Collected data
▬▬▬▬▬▬▬▬▬▬

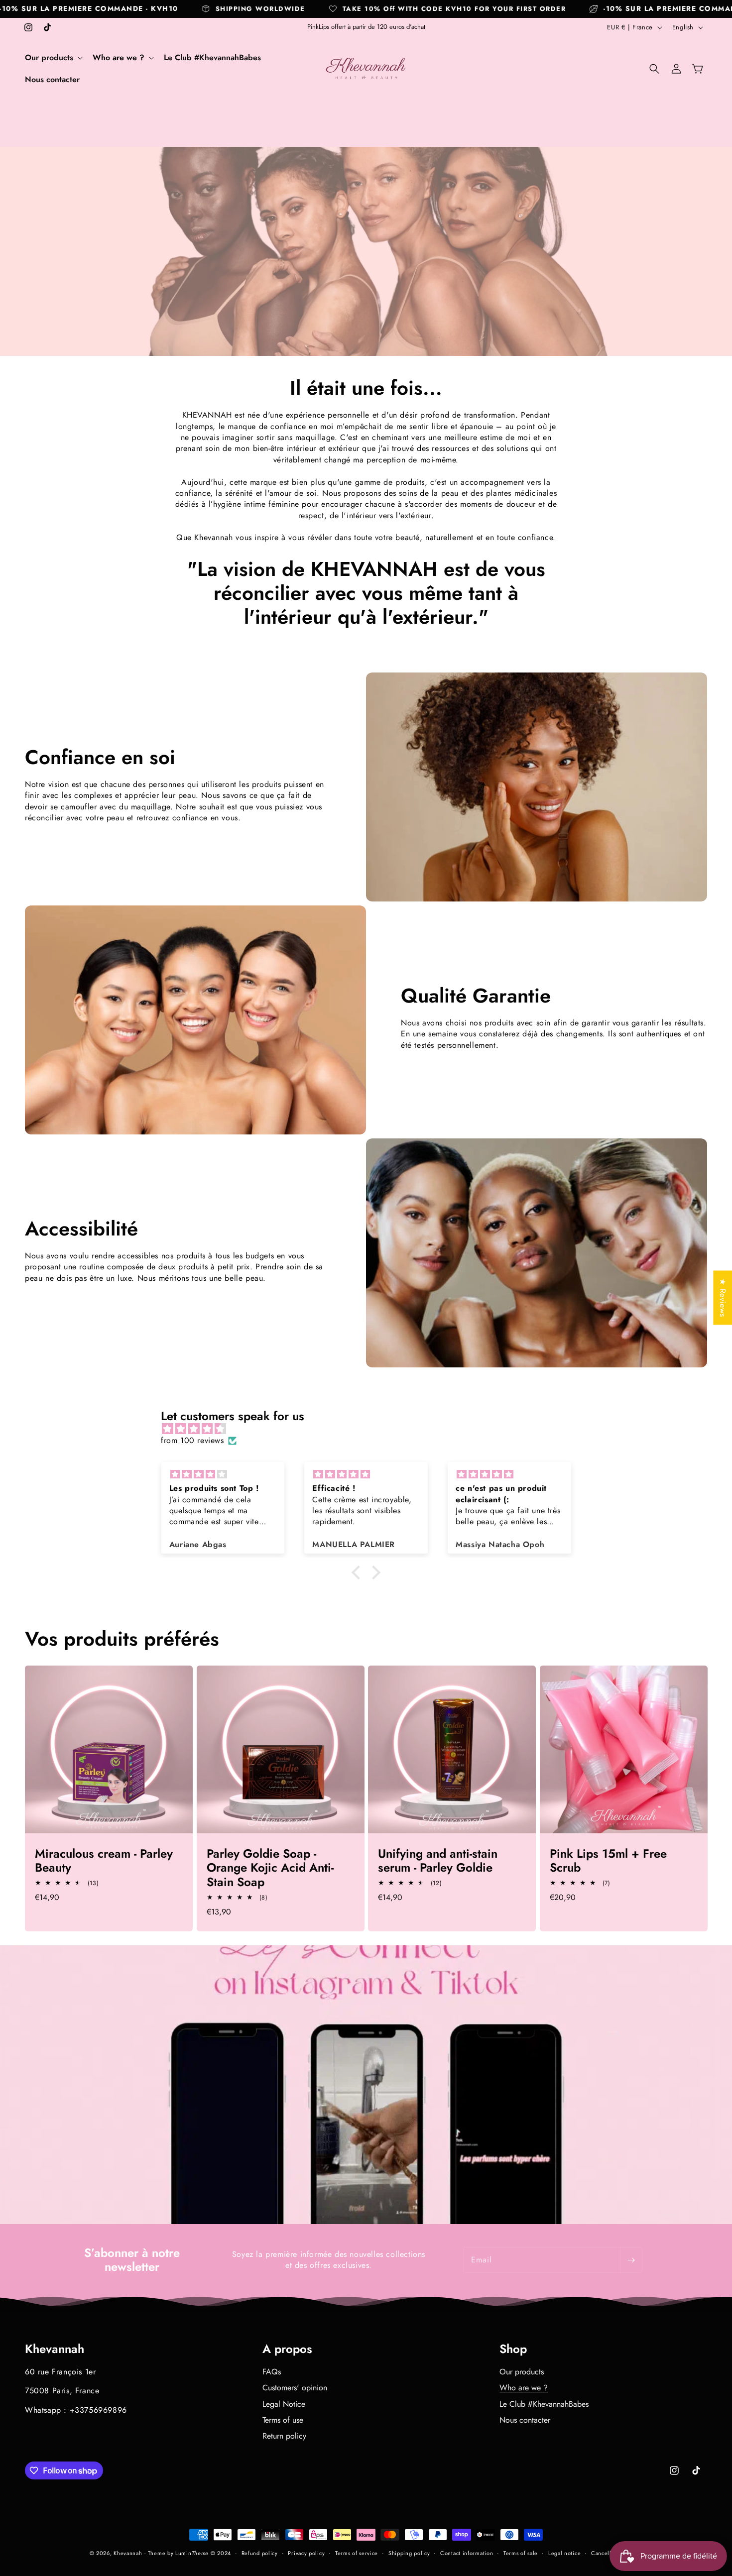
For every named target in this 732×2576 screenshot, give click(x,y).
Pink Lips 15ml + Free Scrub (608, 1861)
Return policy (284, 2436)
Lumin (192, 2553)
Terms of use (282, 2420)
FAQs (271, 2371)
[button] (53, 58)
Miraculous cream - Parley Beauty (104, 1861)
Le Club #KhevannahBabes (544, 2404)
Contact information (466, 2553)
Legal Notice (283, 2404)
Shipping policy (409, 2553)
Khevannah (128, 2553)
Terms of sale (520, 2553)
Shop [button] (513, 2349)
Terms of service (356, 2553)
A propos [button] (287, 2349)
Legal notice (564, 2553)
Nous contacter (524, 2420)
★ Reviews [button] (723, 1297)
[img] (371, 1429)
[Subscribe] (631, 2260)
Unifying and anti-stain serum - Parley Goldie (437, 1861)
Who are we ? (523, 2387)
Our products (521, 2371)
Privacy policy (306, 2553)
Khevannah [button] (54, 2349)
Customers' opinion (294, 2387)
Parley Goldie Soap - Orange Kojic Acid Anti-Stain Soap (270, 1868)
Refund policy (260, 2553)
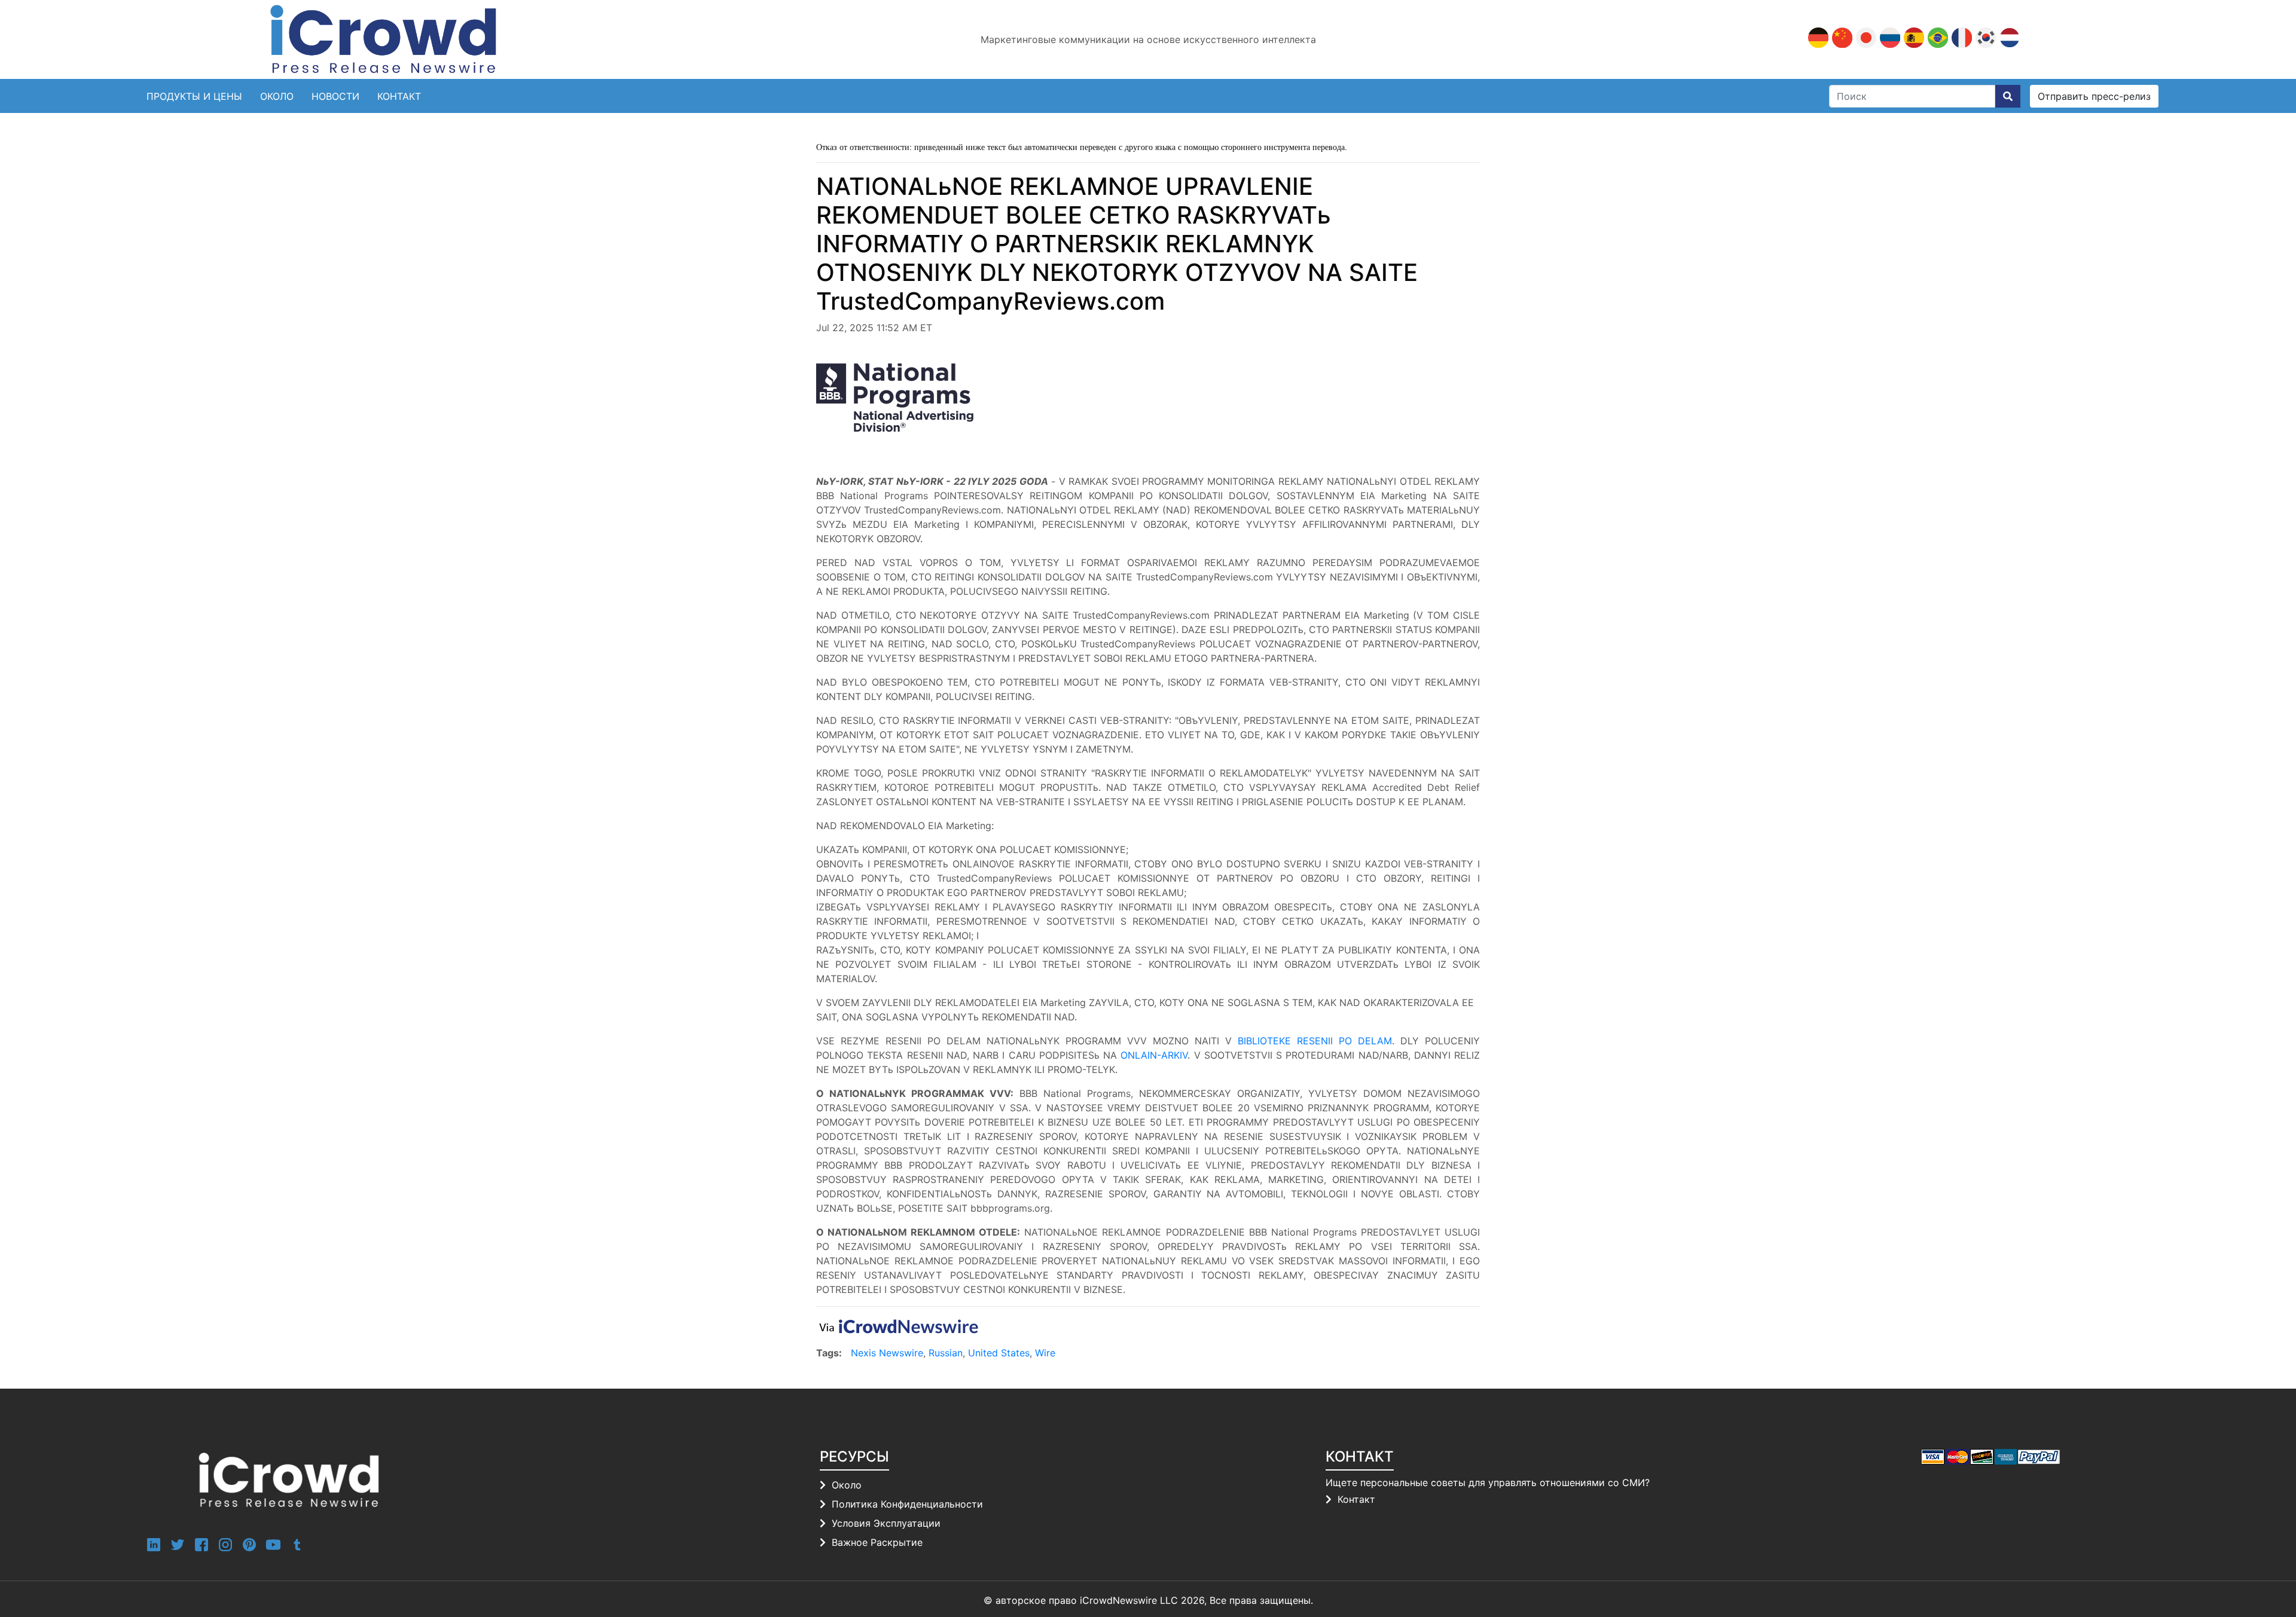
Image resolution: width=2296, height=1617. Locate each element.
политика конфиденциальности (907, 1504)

▬▬▬▬▬▬▬▬▬▬

What is required:
Wherever a line above contains "button", copy that line.

Exercise output:
[button] (53, 58)
Shop [button] (513, 2349)
A propos [button] (287, 2349)
★ Reviews [button] (723, 1297)
Khevannah [button] (54, 2349)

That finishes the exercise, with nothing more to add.